→ Objective:
In the lines below, how many contain the word "Choose" with matching case? Reply with the number only.

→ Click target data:
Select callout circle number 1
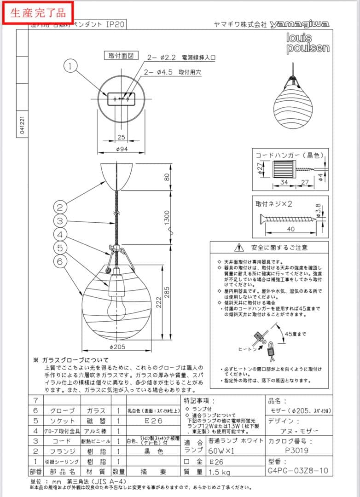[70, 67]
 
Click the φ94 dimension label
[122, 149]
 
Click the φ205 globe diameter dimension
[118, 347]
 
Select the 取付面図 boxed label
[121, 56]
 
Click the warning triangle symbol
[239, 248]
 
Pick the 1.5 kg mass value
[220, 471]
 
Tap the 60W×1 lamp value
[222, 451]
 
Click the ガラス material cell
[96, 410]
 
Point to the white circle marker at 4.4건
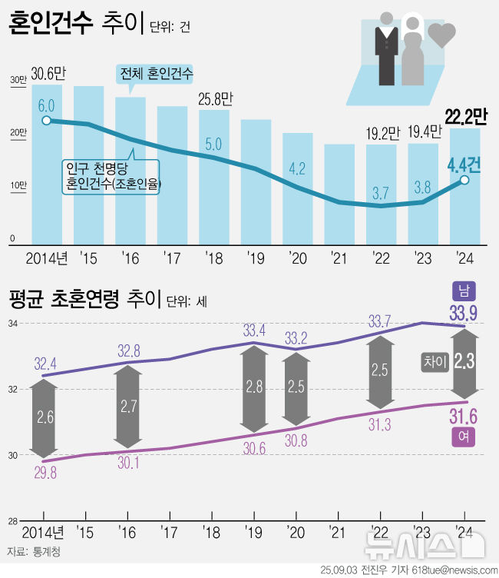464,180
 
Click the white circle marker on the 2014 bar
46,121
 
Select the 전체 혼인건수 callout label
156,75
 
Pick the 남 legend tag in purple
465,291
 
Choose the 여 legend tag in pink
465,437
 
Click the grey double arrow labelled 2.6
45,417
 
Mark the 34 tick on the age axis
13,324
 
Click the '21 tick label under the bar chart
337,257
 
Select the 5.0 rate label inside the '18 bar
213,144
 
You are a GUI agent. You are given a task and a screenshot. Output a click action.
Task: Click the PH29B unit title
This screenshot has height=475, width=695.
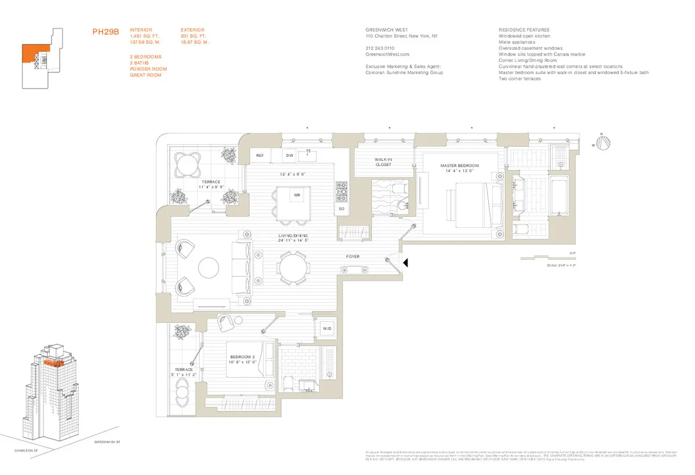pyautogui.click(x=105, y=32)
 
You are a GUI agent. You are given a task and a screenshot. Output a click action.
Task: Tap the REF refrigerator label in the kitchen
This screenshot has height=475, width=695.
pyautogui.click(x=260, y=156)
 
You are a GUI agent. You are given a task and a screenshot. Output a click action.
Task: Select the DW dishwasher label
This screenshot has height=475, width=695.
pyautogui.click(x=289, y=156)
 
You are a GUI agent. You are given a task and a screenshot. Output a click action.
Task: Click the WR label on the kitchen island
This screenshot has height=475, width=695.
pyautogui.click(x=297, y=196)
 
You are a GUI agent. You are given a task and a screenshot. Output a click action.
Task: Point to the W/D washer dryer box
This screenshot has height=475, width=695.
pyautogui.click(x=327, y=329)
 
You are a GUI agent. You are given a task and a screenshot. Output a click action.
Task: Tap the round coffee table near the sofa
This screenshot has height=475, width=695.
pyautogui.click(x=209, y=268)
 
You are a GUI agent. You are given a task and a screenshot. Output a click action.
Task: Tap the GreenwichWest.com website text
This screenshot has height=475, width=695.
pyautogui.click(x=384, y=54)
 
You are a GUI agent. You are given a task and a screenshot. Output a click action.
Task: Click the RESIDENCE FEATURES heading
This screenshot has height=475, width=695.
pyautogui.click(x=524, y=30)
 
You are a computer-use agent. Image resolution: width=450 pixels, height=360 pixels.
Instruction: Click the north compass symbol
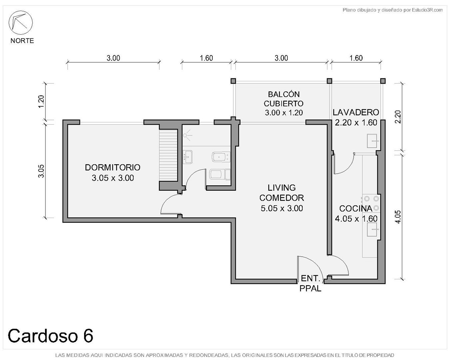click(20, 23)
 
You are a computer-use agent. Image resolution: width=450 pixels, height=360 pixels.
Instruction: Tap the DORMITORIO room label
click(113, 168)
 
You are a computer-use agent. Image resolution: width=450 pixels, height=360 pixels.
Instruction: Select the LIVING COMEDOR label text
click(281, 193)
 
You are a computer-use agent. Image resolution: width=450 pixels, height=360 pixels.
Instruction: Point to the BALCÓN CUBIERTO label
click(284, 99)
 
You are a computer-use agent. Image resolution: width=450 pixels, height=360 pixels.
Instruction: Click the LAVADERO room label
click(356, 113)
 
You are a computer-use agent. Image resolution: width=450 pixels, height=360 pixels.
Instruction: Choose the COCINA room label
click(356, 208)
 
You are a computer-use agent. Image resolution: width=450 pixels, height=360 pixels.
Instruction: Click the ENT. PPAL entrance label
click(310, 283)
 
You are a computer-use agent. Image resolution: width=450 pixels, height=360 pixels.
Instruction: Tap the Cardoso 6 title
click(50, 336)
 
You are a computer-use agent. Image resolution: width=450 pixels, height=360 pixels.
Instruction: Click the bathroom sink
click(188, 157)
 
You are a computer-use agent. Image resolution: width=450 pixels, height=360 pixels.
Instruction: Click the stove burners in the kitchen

→ Final result:
2